透き通るような素肌、艶やかな唇に流れるような銀色の髪。魔王はしなやかな手で優美そうに口元を覆い、燦々と燃えるように輝くその赤く瞳は、逸らすこともなく勇者たちを見つめている。黒のボールガウンドレスで身を包んでる魔王は勇者たちから見ても、これまで見てきた王妃や王女、それに貴族のご令嬢たちなど、王国にいる女性たちの誰よりも、動作のどれもが優雅で見惚れてしまいそうな上品さを漂わせて美しい。
ただ、その銀色の髪から突き出した二本の黄金色の角が彼女は人間じゃないことを確かに証明している。
「魔王! 武器を取れ!」
「まあまあ、わらわと少し話しても良かろうに。そなたらに問う、遠く離れた異世界とやらの故郷に帰りたいと思うかえ?」
魔王はまるで友人と話すようにとても優しそうな口調で勇者たちに話しかける。その異様な雰囲気に勇者以外の仲間たちが口を閉ざす中、勇者たる彼だけが彼女の問いかけに答えることができた。
「当たり前だ。そのためにぼくらは命をかけて戦ってきたんだ、こんなクソッタレの世界から離れるためにな!」
「それは残念だのう。そなたらにこの世界の素晴らしさを知ってもらえなくて、魔王としての責任を感じるよのう」
深いため息をついた魔王が本当に残念そうな視線を下に向け、人を惹きつけるような声は、なぜか勇者には謝っているように聞こえた。
「な、なにを言ってるんだ?」
「もうよい。もう少し語り合いたかったが、それも無粋な願いであろうな。帰りたいというのならそなたらを帰そう。わらわとて無理に客人を引き留めるのは好きではないでのう」
ゆっくりと垂れてた顔を上げてくる魔王の周囲は徐々に無色の空気が灰色へと変わっていく。まるで空間そのものが震わせているかように、魔王の身体から漏れていた魔力が集まりつつ、先と打って変わって、人々が恐れ慄いてる魔王という存在は勇者たちの前でその真価を現し始めた。

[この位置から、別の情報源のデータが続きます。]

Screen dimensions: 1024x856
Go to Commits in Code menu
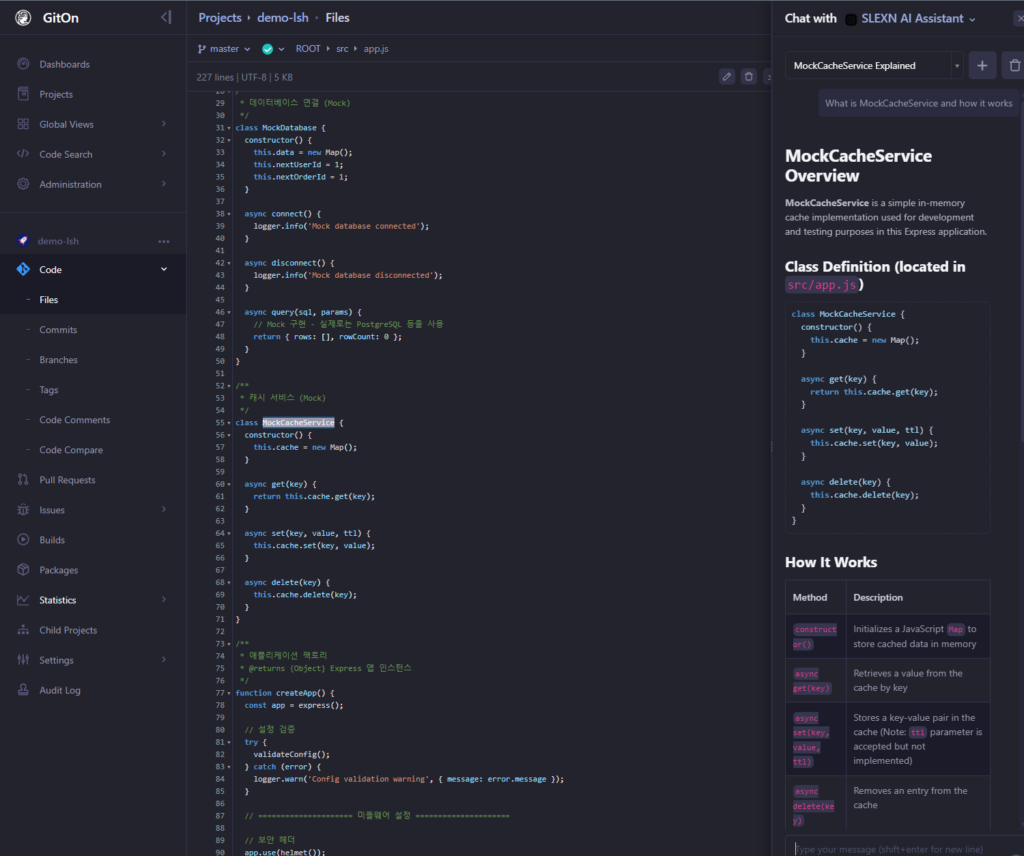[58, 330]
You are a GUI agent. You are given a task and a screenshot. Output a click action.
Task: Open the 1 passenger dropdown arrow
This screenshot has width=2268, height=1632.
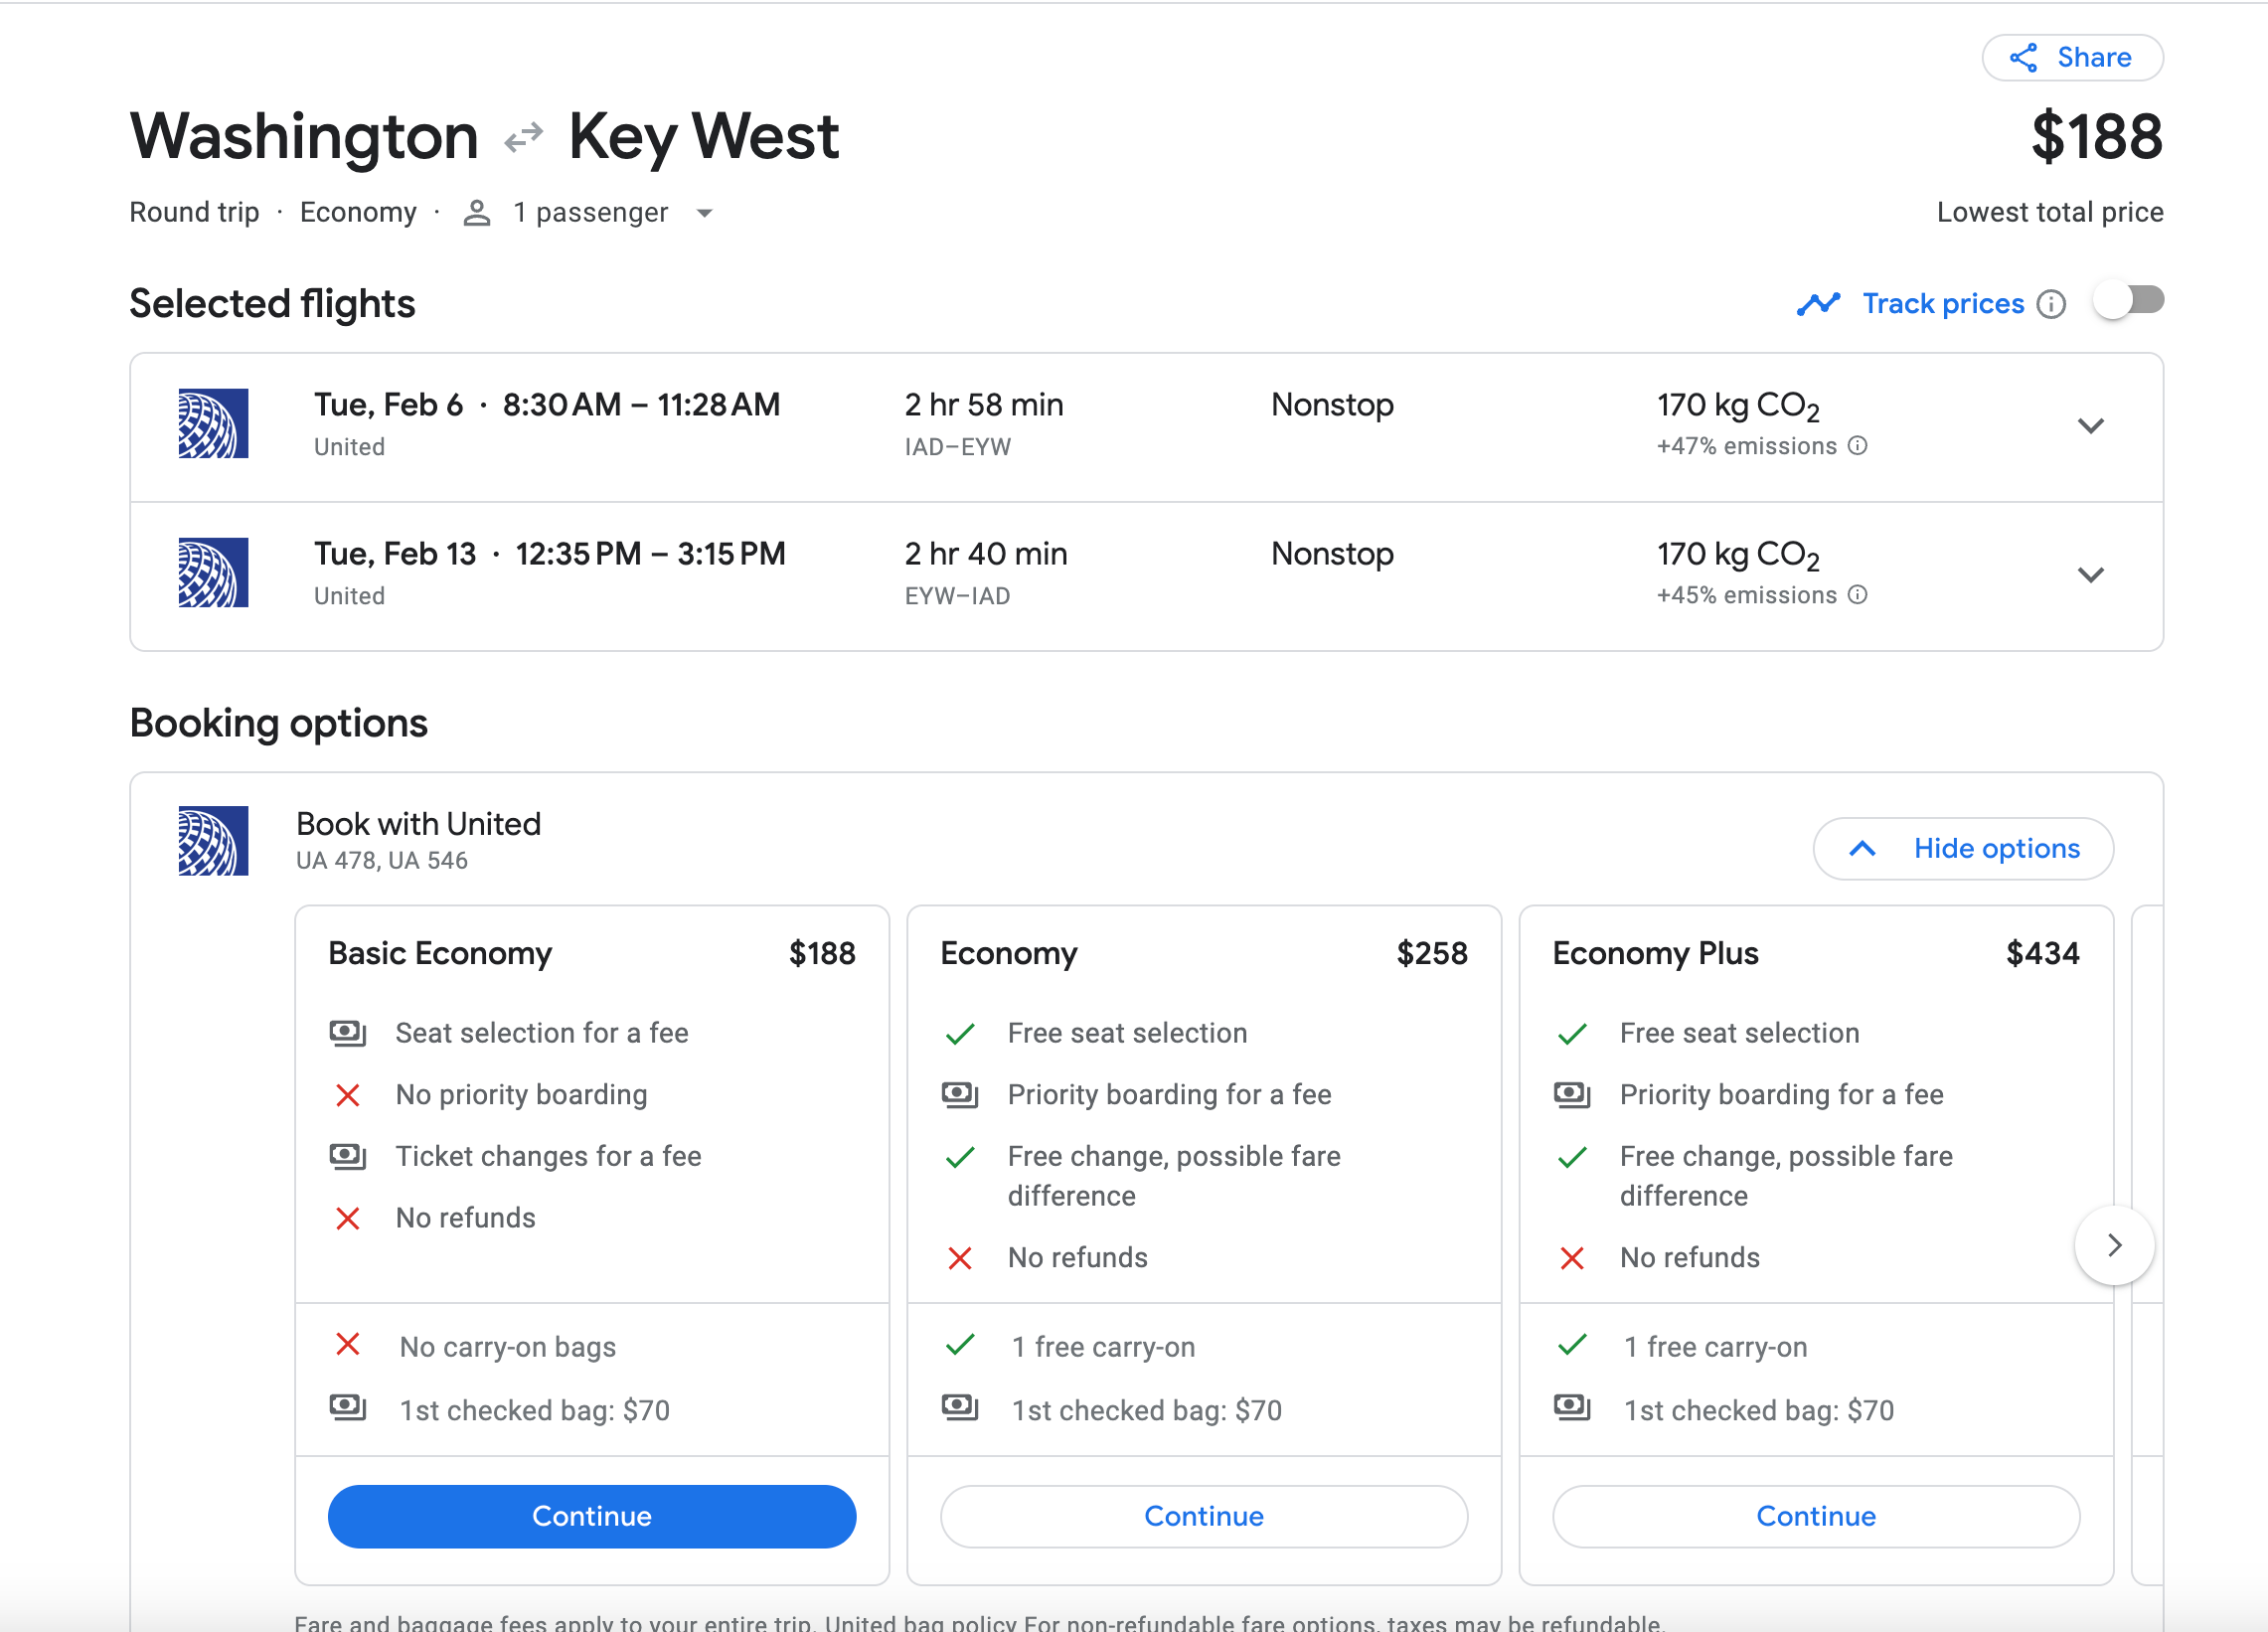tap(704, 213)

「どうしたのかえ? いつでもかかってくるがよいぞ?」
「くっ……」
魔王は武器も持たない。それどころかその両手は垂れ下がっていて、魔王は勇者たちからの攻撃を待ってるかのように、ただそこに佇んでるだけ。
「遠慮することはないぞ、好きなようにおやりなさい。わらわは魔王、そなたらにとっては天敵。勇者と名乗るなら魔王を倒すことが務めであろうに」
「いくぞみんな! 最大の一撃をぶち込む、それで終わらせて帰ろう!」
「おー」
魔王の挑発に触発された勇者は後ろにいる仲間たちへ号令をかける。この魔王はやばい。普通に戦っては勝ち目なんてないことを勇者は理解していた。だから自分たちが作りあげた最強の技でしとめないと家へ帰れそうにない。
「ほう……楽しませてくれよ、当代の勇者たち」
魔王は笑っている。しかもそれはとても愉しそうで、まるで午後のおやつを待っている天真爛漫な子供のようだ。

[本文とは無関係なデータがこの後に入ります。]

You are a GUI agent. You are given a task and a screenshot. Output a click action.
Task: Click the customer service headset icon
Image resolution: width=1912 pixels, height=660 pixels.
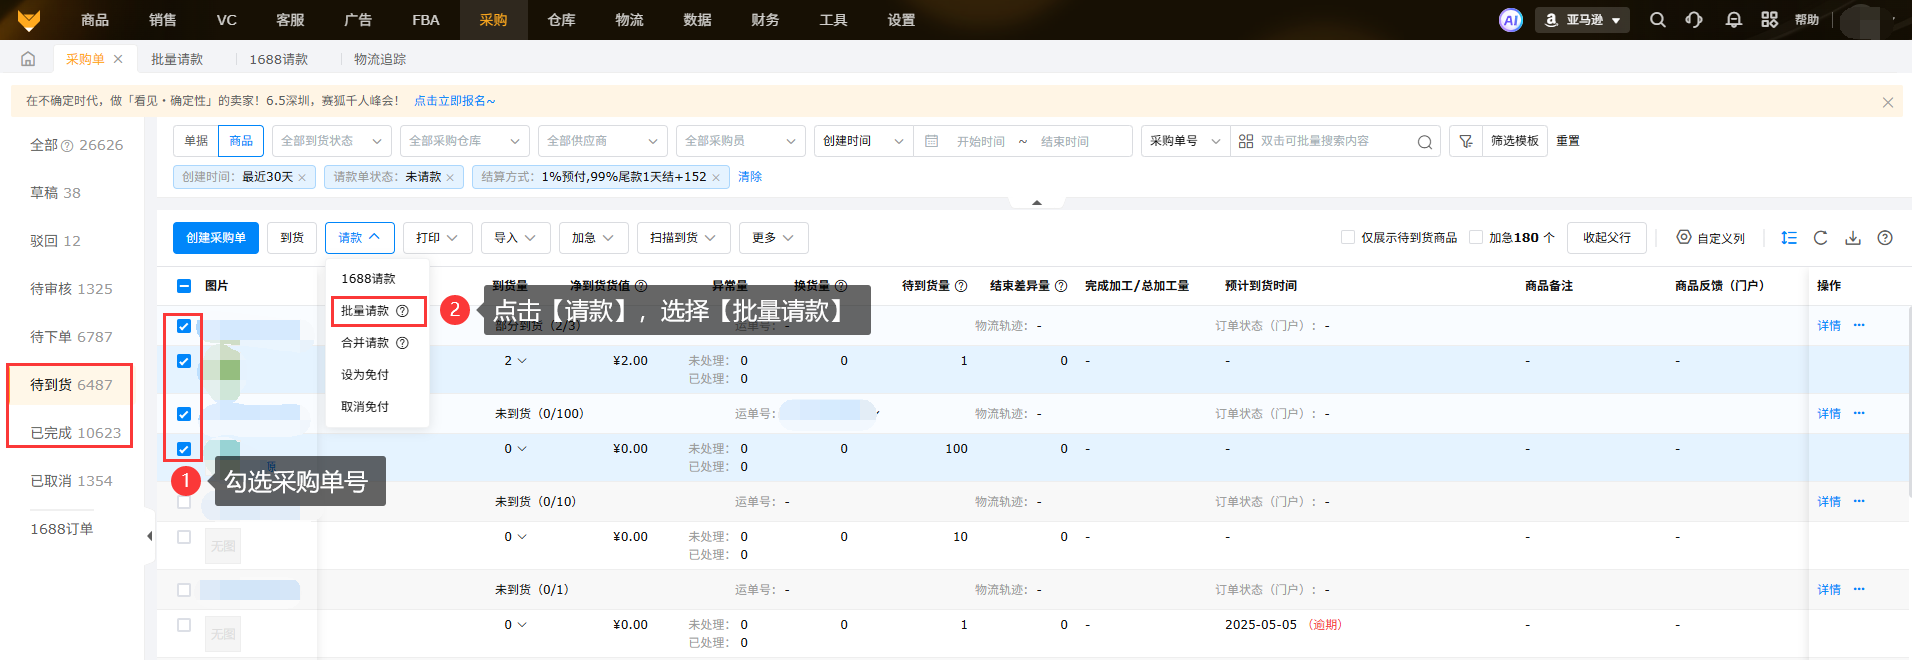pyautogui.click(x=1694, y=20)
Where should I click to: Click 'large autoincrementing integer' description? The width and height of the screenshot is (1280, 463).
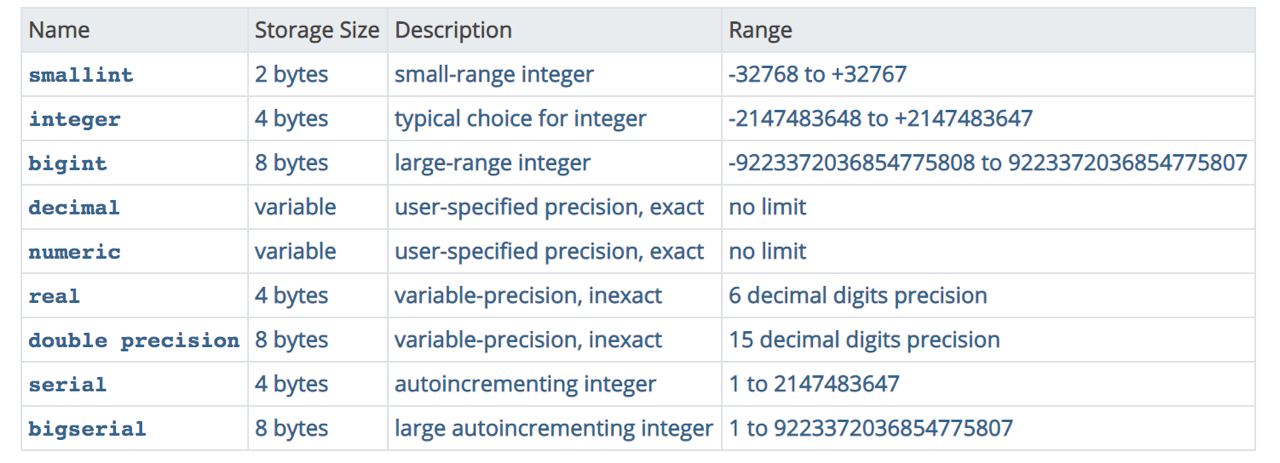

「神のお力を借り、怒れる炎をこの身にやつし、そののちに撃ち放て!」
賢者が最大技の火炎魔法を唱え、彼の身体にある魔力が高まっていく。
「神のお力を借り、増大する力を我が同輩に与えたもう!」
聖女が能力増強の魔法を唱えた。これで勇者の攻撃力が倍増する。
「おら行くぞ! 撃滅剣気、ジェノサイドブレイドっ!」
戦士はミスリルの大剣に闘気をタメて、あとは彼女得意の飛び剣気を放つだけ。
「来い!」
勇者は聖剣を高く上へ掲げ、勇者だけが持つ討魔の聖気を宿す。
勇者たちの動きに魔王はただ笑みを顔に浮かべ、勇者たちを見つめるだけで微動たりしない。

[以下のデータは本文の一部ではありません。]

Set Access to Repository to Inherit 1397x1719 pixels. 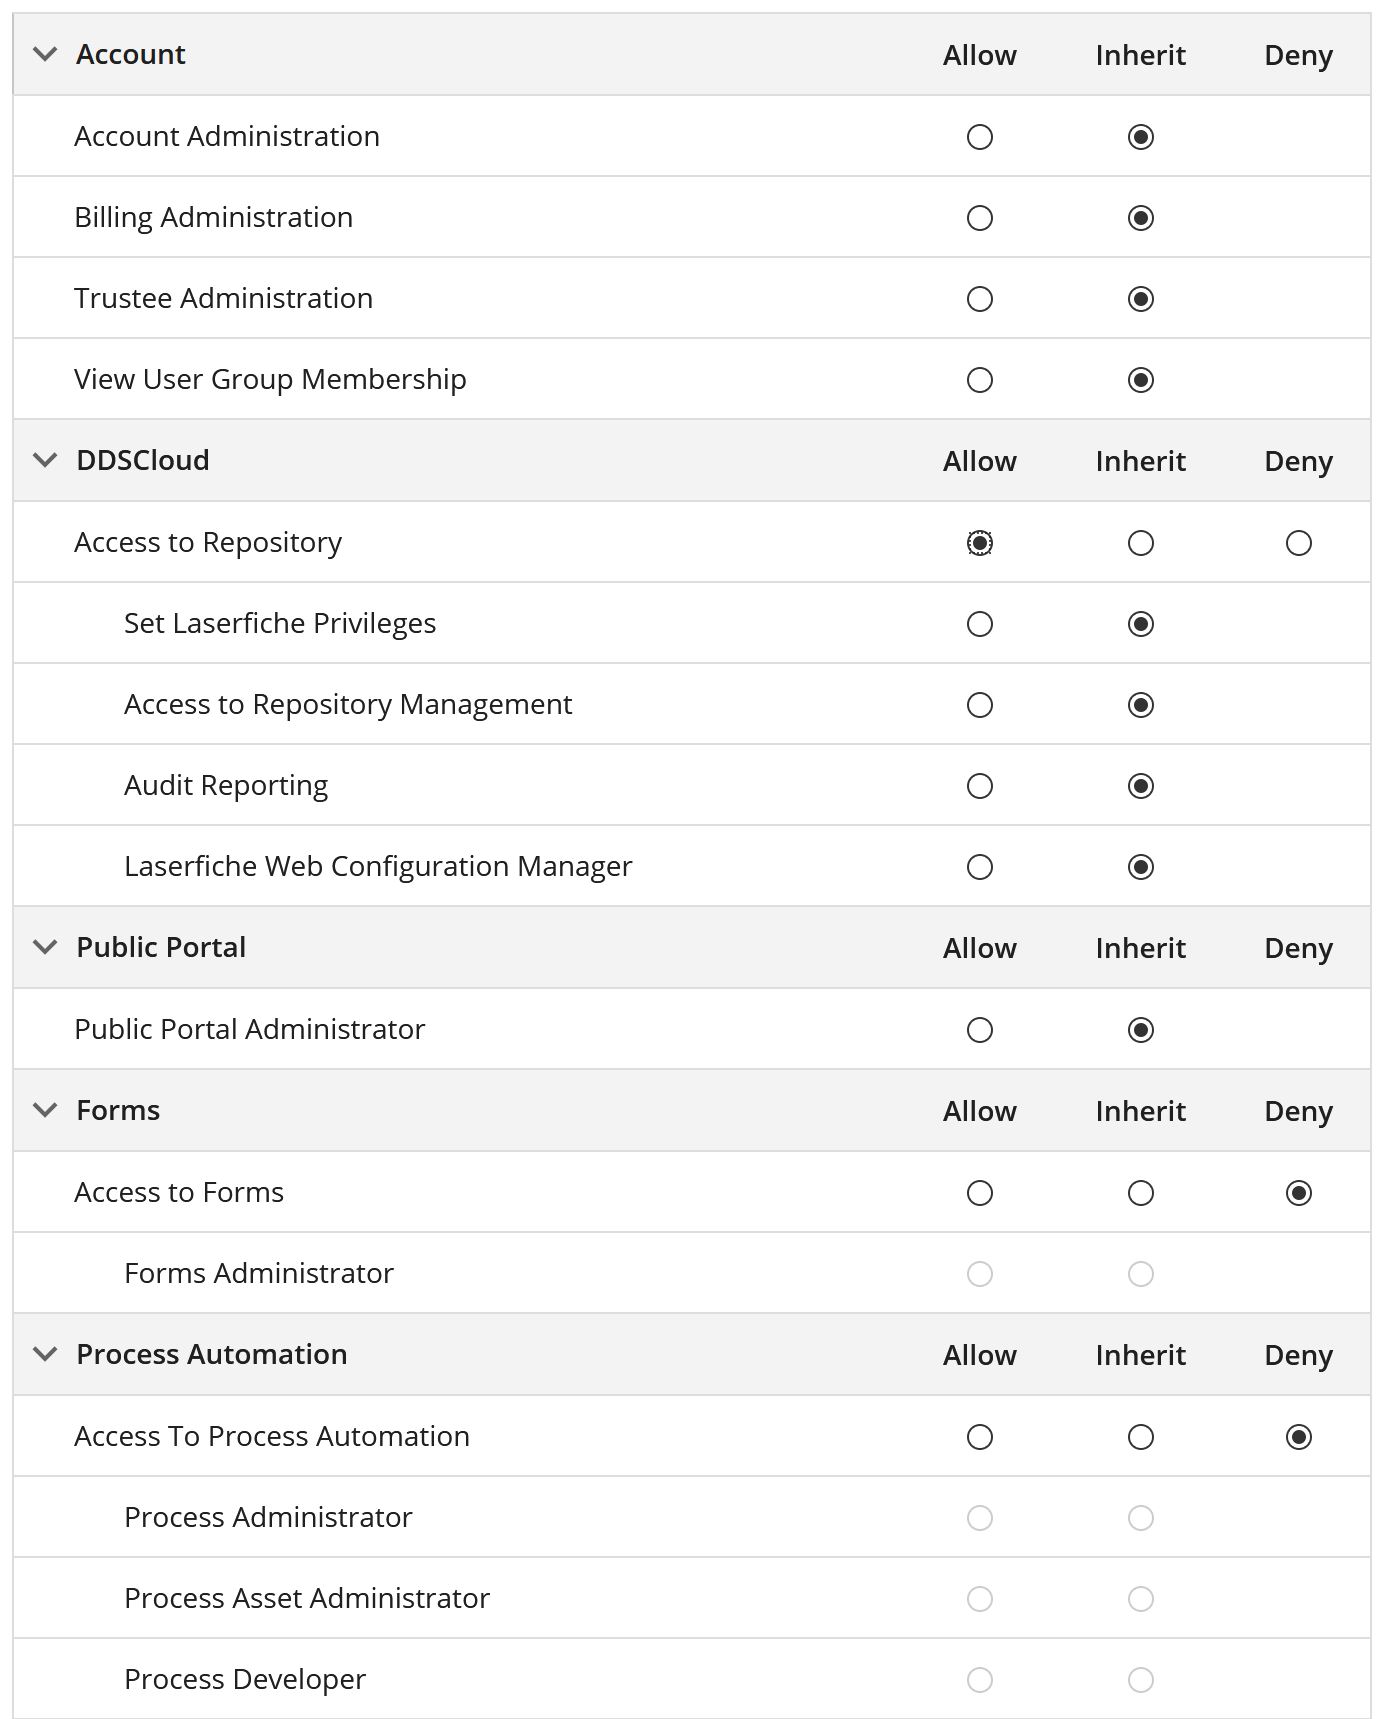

勇者は魔王には悪いがその体勢はありがたいと思った。この最終技は四人が合わせないと撃ってないので、勇者たちが考えて作り出してから一度も使ってない。当たり前のことだけど、今まで魔王のように待ってくれる敵なんていなかったからだ。
「奥義……」
「焼き尽くせっ!」
「光輝けっ!」
「食らえっ!」
頼もしい仲間たちが一斉に得意技を解き放つ。勇者に向かって。
「焼き払えええ! クロスファイアーっ!」
勇者に獄炎魔法と撃滅剣気が当たる直前に、攻撃倍増の光が彼を包み込む。それを受けた勇者は一気に聖剣を振り下ろす。
聖剣から聖気を含んだ剣気が飛ばされて、それは仲間たちが持つ最強の技を巻き込み、魔王のいる場所に迸っていく。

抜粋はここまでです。